The point I’m clumsily trying to demonstrate is that the combination of luck and skill is what makes football so appealing. It’s why statistics in football can only ever tell you so much. Think of how Tottenham’s season has panned out. Having been one of the top three sides in England for two thirds of the season, they will be playing Europa League football next year. Their fate was sealed with Robben’s penalty miss, but the number of variables that brought them to this point is mind boggling. For example, cast your minds back to January, when Tottenham were inches away from beating Manchester City at the Etihad Stadium.
In the final minutes, Gareth Bale pulled the ball across to Defoe, who stretched, but without enough contact he failed to steer the ball into the empty net. A minute or so later, City were awarded a penalty for a foul on Mario Balotelli – a player who should earlier have been sent off for a stamp on Scott Parker that went unnoticed. City scored and won the game. If the pass had been better from Bale, if Defoe had been a tiny bit taller, or if the referee had seen Balotelli’s stamp, the outcome would have been different.
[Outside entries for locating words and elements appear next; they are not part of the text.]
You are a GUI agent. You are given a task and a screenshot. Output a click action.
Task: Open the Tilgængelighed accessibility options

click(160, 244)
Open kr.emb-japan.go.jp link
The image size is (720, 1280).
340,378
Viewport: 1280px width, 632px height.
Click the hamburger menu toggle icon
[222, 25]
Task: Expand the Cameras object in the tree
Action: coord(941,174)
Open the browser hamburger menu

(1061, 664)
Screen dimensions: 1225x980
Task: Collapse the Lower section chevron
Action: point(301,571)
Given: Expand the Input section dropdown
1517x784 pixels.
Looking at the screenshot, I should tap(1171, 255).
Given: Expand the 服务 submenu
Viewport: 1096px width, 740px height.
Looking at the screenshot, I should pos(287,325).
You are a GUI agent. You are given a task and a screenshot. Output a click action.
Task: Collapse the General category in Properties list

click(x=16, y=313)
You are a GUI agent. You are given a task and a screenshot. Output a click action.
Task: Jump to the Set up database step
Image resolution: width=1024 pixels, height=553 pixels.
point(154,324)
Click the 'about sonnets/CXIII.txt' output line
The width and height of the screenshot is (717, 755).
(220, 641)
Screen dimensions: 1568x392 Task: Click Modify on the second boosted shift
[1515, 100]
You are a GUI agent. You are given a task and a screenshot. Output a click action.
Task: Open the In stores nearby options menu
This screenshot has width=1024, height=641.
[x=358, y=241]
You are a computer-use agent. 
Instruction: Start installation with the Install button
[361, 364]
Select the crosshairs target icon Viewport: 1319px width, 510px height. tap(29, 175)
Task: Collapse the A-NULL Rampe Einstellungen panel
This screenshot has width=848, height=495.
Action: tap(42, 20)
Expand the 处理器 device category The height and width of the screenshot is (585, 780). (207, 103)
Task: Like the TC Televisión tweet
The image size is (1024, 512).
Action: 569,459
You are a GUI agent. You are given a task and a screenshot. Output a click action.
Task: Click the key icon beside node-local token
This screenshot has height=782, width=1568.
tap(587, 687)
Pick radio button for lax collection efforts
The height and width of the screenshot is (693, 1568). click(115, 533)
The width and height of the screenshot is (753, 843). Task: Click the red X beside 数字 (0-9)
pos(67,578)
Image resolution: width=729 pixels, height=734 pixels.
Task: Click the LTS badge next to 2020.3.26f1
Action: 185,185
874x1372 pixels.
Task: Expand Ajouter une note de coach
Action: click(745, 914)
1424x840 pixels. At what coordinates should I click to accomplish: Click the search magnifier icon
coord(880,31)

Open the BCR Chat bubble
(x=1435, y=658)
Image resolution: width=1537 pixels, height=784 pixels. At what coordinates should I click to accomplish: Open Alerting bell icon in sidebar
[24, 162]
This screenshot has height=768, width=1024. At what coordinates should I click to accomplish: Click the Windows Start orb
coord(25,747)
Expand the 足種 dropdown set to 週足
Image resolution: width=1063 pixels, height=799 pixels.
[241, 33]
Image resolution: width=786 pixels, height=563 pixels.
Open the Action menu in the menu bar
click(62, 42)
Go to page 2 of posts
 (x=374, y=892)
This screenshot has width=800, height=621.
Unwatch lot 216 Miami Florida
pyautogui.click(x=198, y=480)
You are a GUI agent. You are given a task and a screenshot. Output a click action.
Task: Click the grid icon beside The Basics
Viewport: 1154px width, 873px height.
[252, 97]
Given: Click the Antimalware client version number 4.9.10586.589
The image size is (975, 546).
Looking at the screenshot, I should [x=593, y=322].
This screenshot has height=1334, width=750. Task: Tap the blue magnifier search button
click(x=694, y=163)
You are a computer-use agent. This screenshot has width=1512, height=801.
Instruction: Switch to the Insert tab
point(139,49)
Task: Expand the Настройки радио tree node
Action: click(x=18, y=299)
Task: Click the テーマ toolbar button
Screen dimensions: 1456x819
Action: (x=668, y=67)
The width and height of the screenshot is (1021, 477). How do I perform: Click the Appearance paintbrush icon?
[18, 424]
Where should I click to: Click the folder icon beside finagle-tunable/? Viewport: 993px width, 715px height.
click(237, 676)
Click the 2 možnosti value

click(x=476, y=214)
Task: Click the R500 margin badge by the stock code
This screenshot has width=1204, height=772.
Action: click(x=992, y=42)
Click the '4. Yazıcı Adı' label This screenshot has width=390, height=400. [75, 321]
We might have different Champions in England, and it might be Arsenal who just missed out on the Champions League.
Liverpool’s management and fans were derided for referencing the amount their team hit the woodwork this season, but when you’ve drawn as many games as they have, the margins between success and failure start to get very small. It’s why the best team doesn’t always win, but isn’t that the whole point? If the best team always won, it’d be the dullest sport in the world.
‘You lucky, lucky bastards,’ was the general refrain from fans in the aftermath of Chelsea’s success. But, of course they were. It’s a weak manager who looked back across a disappointing season and put it all down to bad luck, but only the most dishonest would dispute that you need a few crucial moments to unfold in your favour if you’re going to be successful, at any level. But what of Poor Robben, and all those like him who have blundered when presented with a shot at glory. A moment to haunt their dreams for eternity. We’ll finish with another quote from the film, and this time it’s Grandpa’s turn, comforting Richard, whose own dream has just been crushed:
“Listen; whatever happens – at least you tried to do something on your own, which is more than most people ever do, and I include myself in that category. It takes guts, and I’m proud of you for taking the chance, okay?”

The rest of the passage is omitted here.